## Problem requirements
Each line of the material holding the word "icon" must be identified and copied.

(Data records Opens)

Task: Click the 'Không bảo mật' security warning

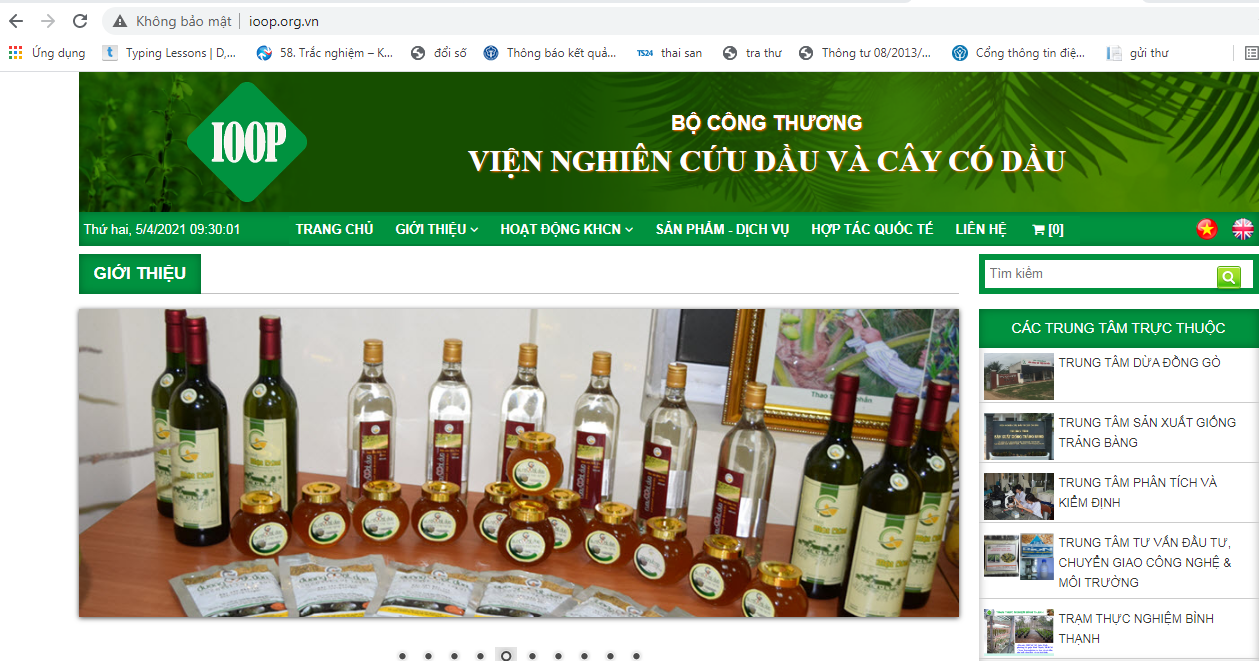Action: (x=172, y=21)
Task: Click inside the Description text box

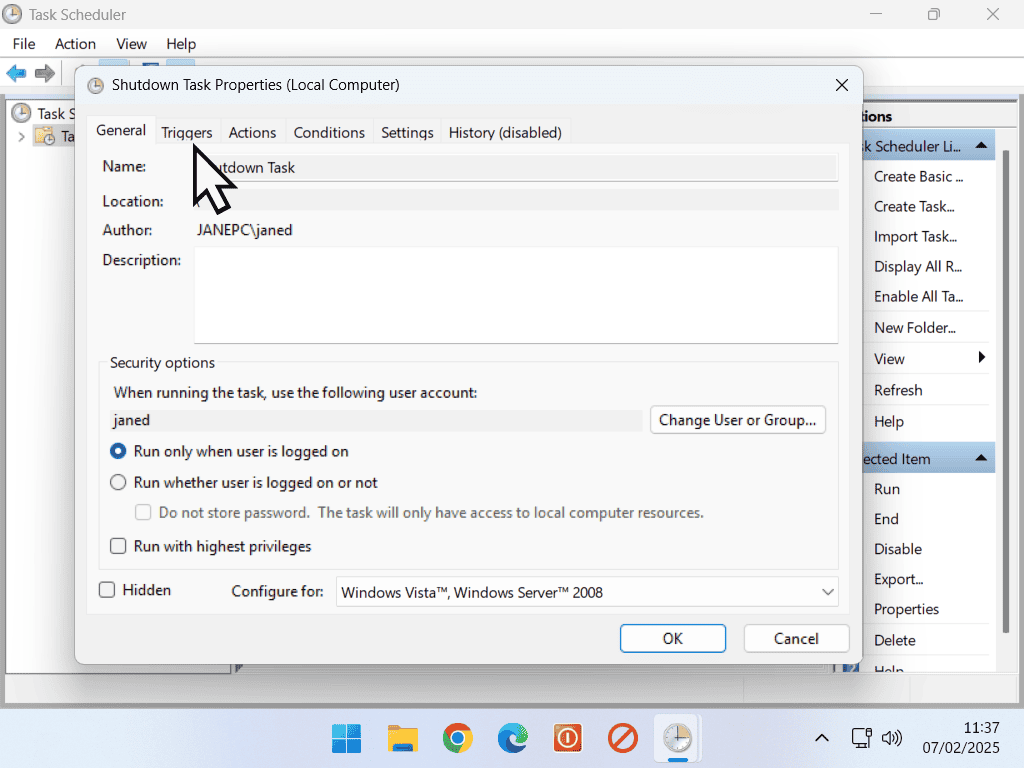Action: click(x=515, y=295)
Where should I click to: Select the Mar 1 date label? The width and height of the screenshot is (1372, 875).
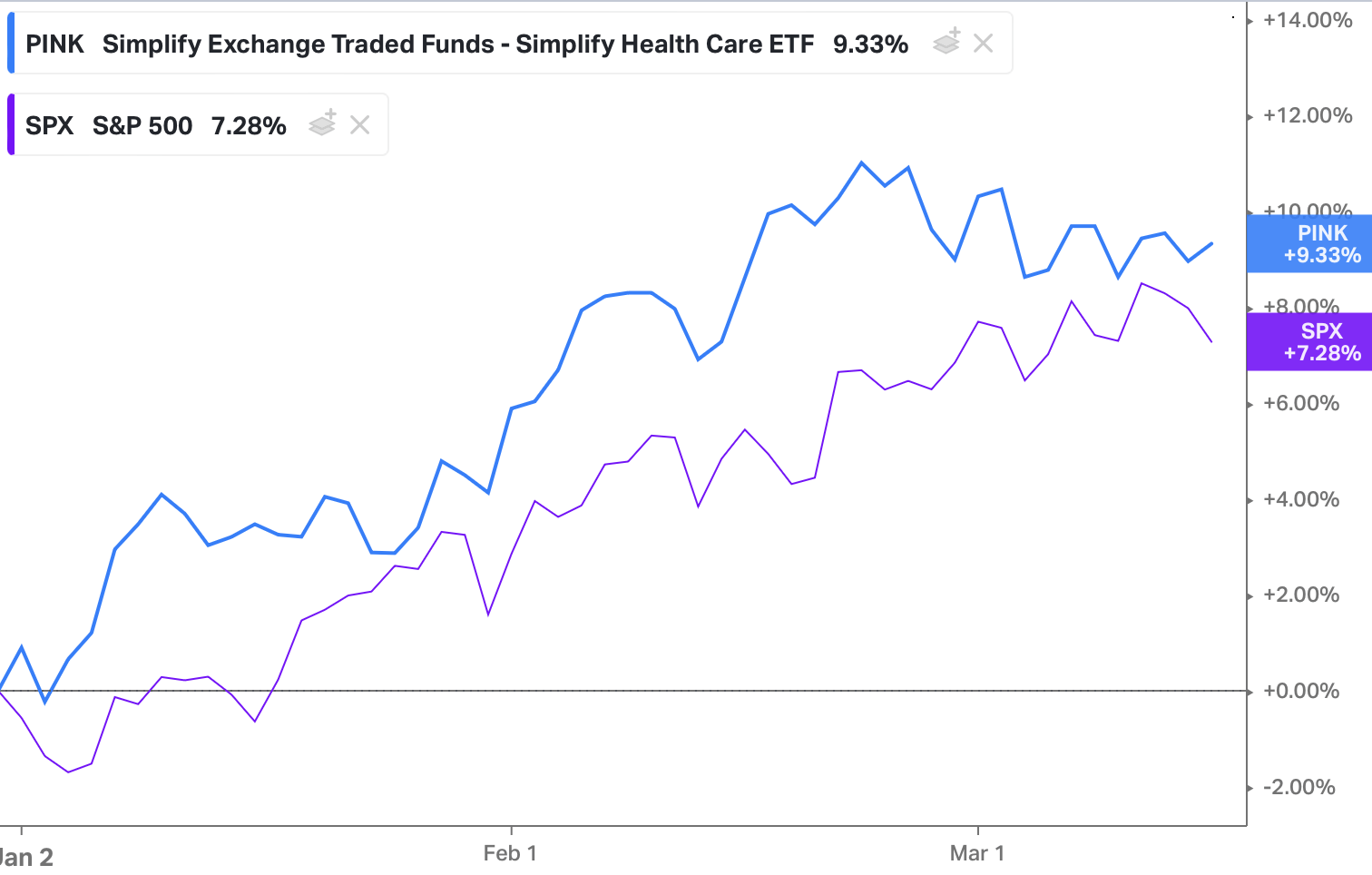tap(977, 852)
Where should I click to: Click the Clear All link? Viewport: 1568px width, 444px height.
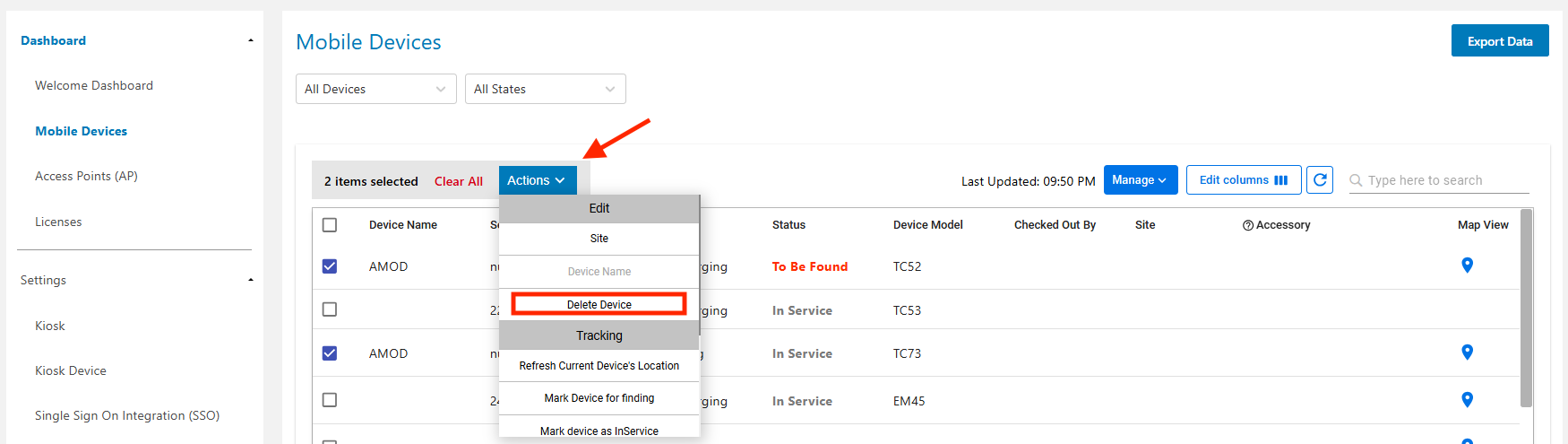(458, 181)
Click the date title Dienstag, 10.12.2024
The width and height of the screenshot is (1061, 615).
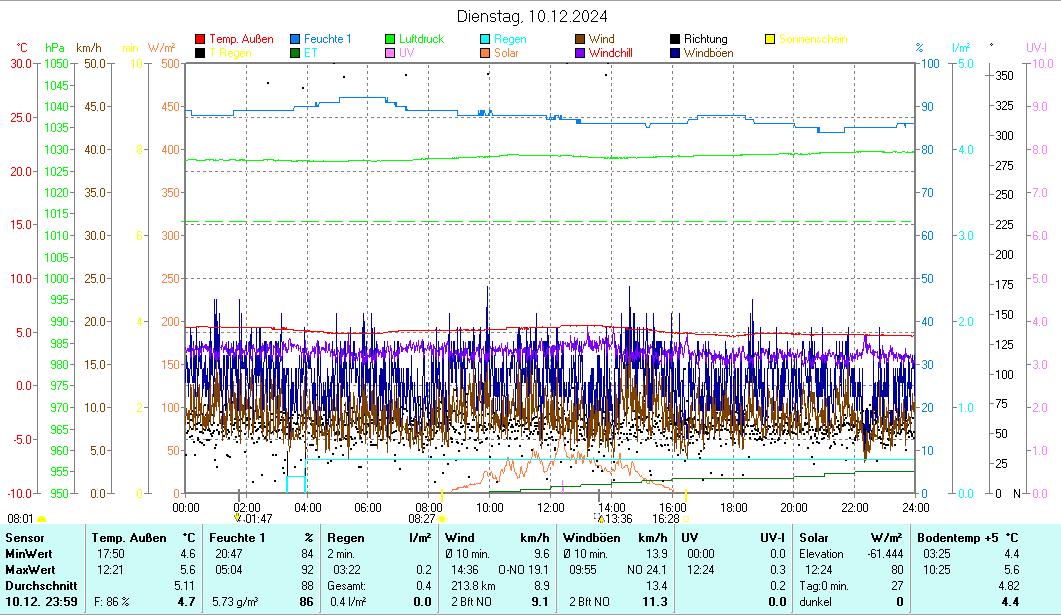pyautogui.click(x=531, y=16)
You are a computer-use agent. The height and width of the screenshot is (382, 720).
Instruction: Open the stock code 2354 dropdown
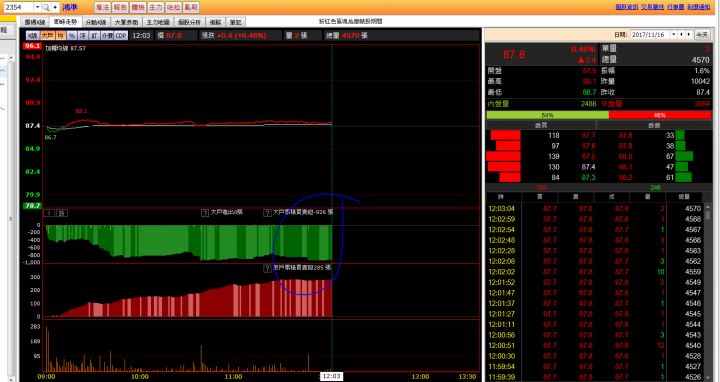pyautogui.click(x=37, y=7)
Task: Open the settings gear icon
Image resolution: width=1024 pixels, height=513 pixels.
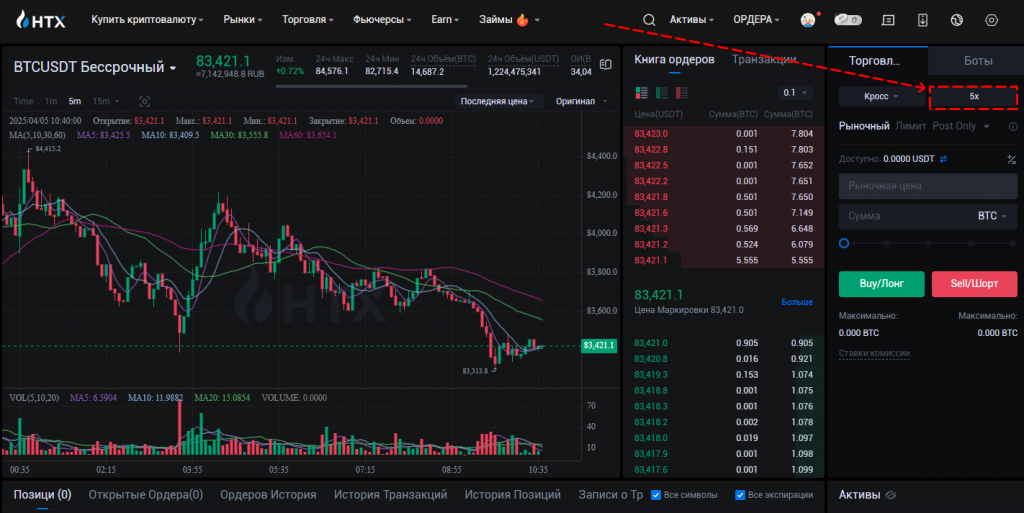Action: 991,20
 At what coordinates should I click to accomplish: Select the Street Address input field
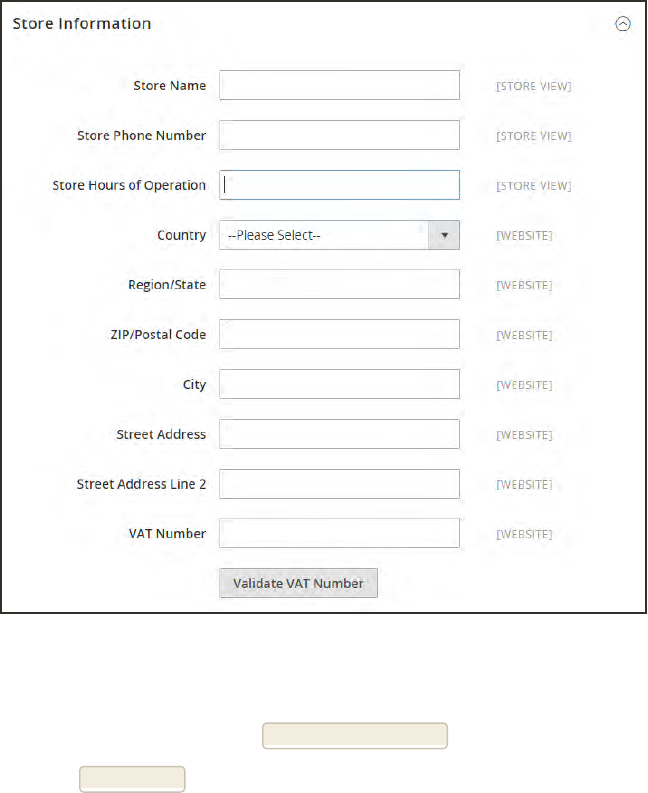(x=339, y=434)
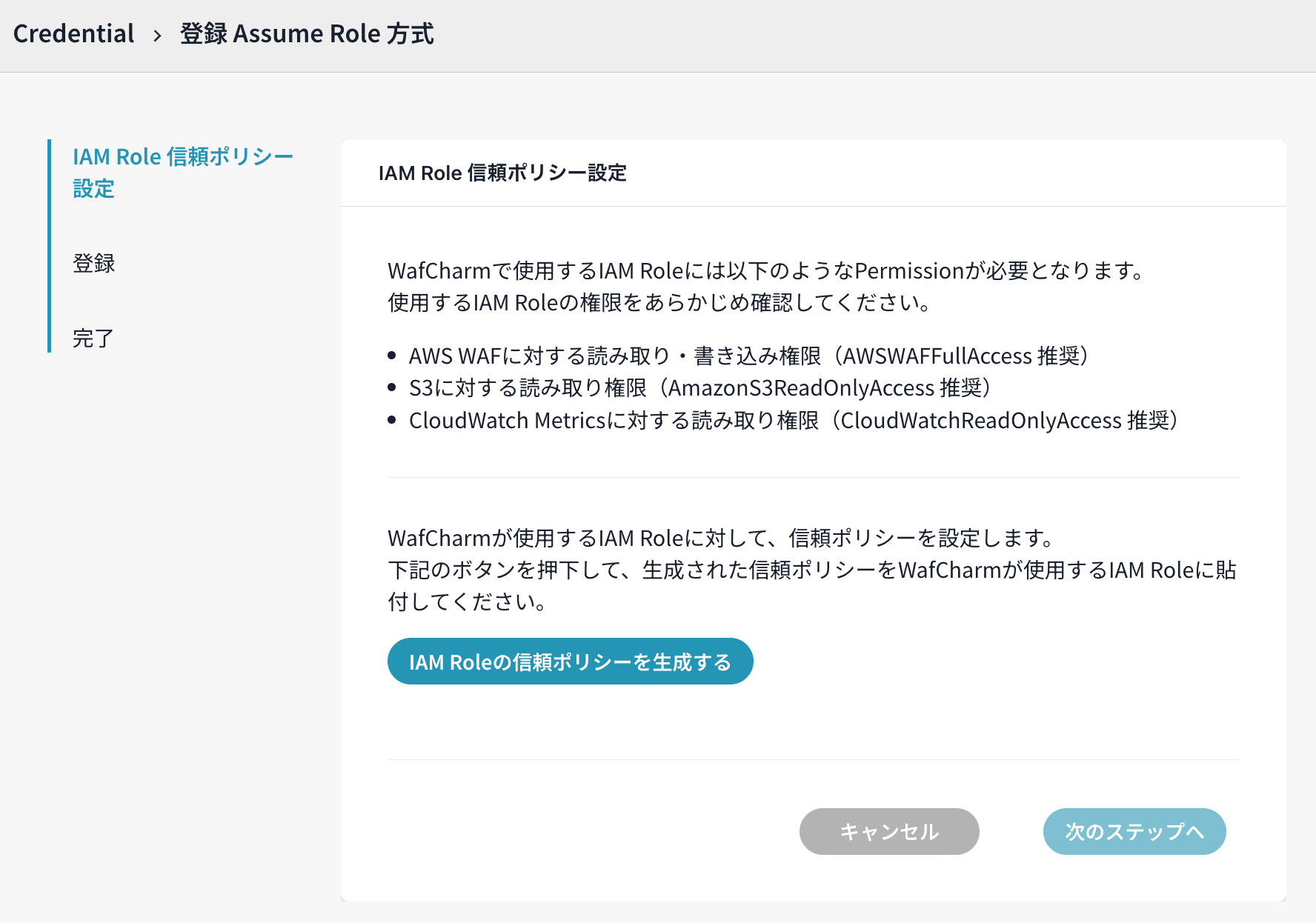
Task: Proceed using the 次のステップへ button
Action: point(1134,831)
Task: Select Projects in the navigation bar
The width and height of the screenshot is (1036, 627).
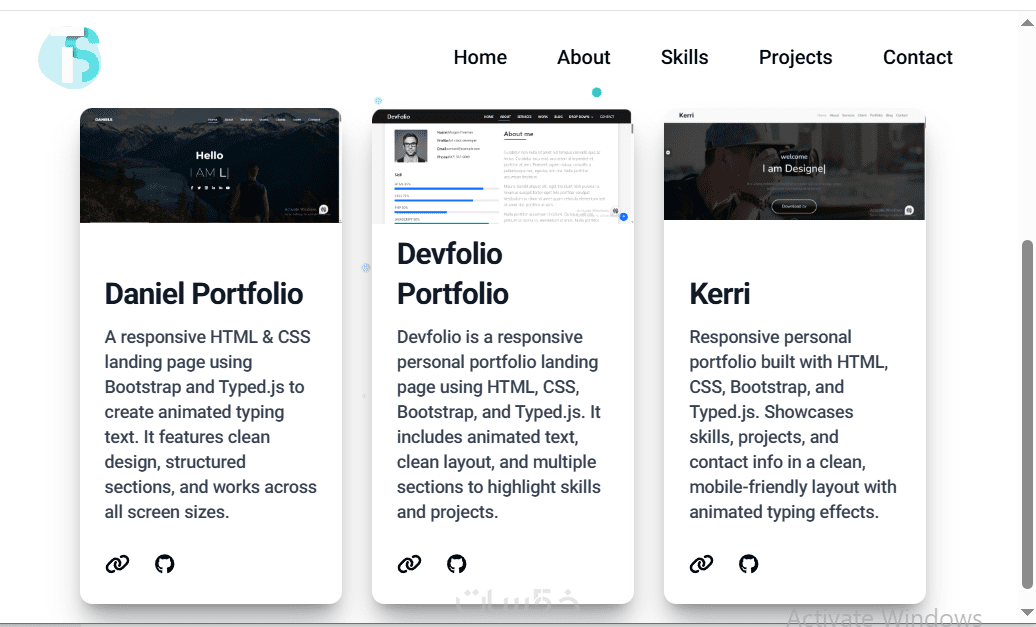Action: coord(795,57)
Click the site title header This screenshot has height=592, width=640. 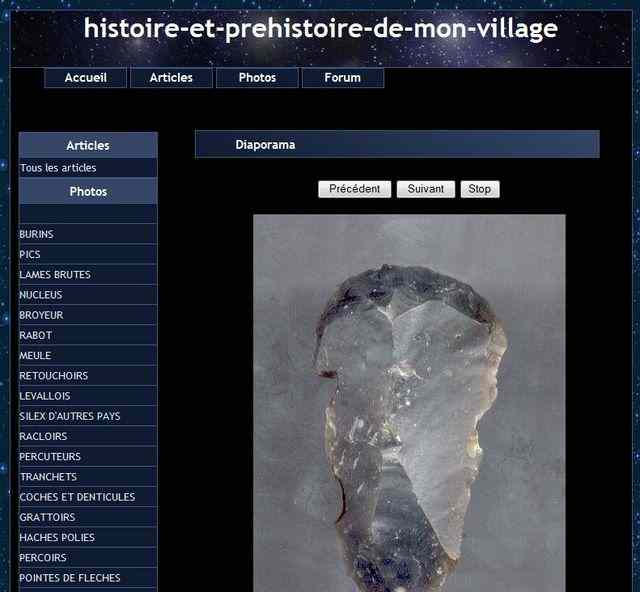(x=321, y=29)
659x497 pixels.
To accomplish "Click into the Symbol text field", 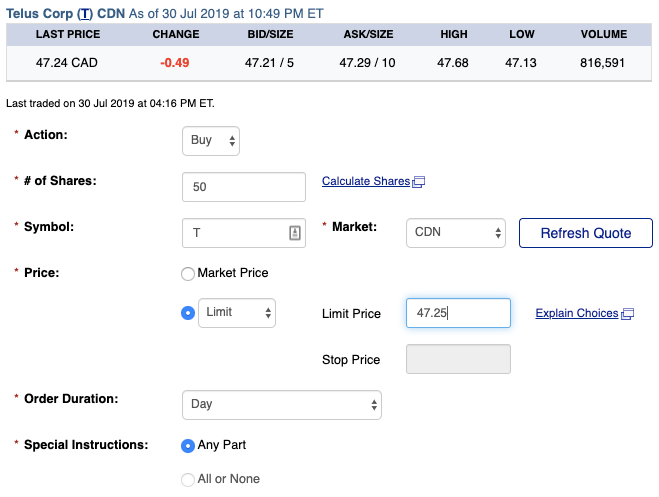I will click(x=235, y=233).
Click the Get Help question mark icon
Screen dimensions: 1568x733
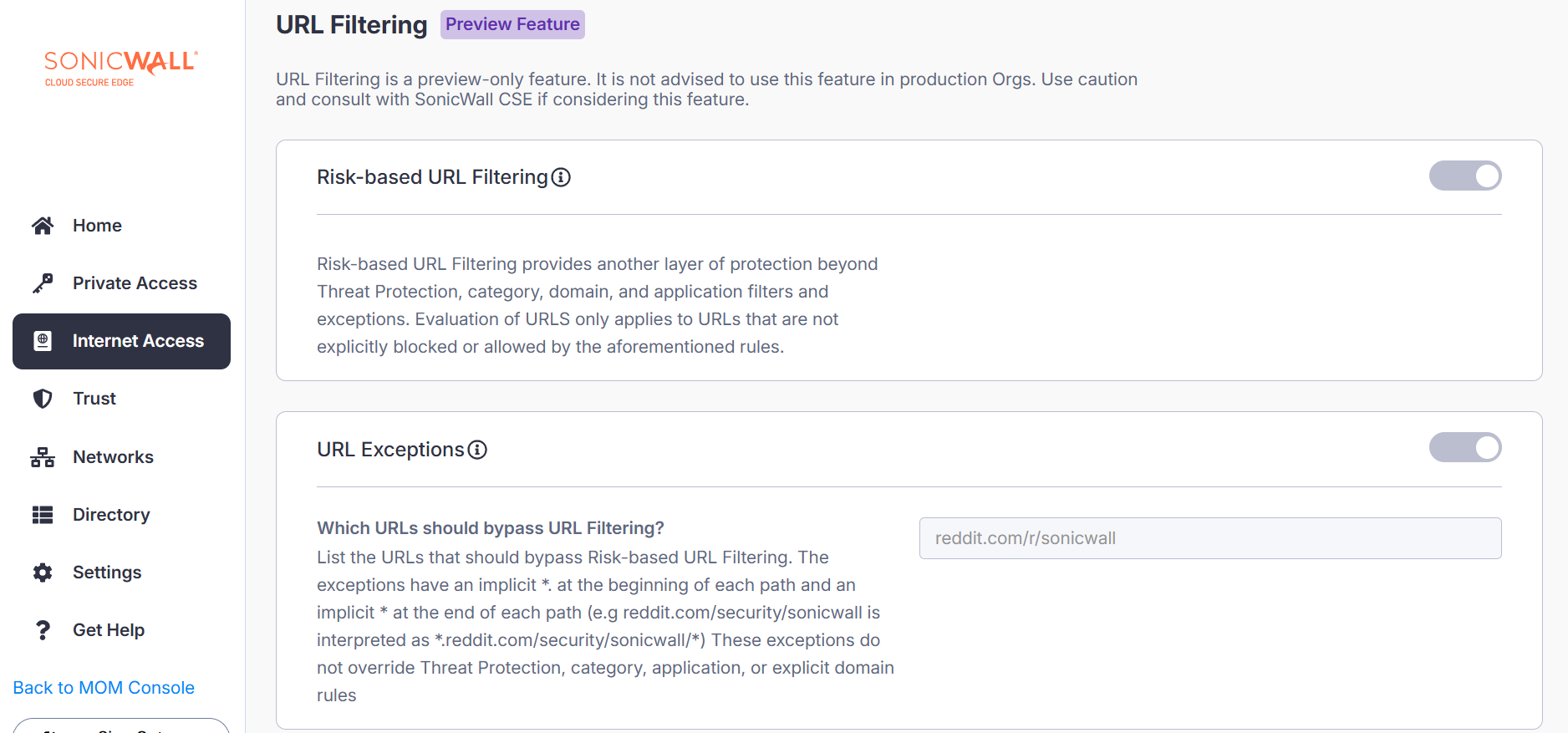[43, 630]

(Data records Closes)

## Response
Task: Open the settings gear icon
Click the Get Help question mark icon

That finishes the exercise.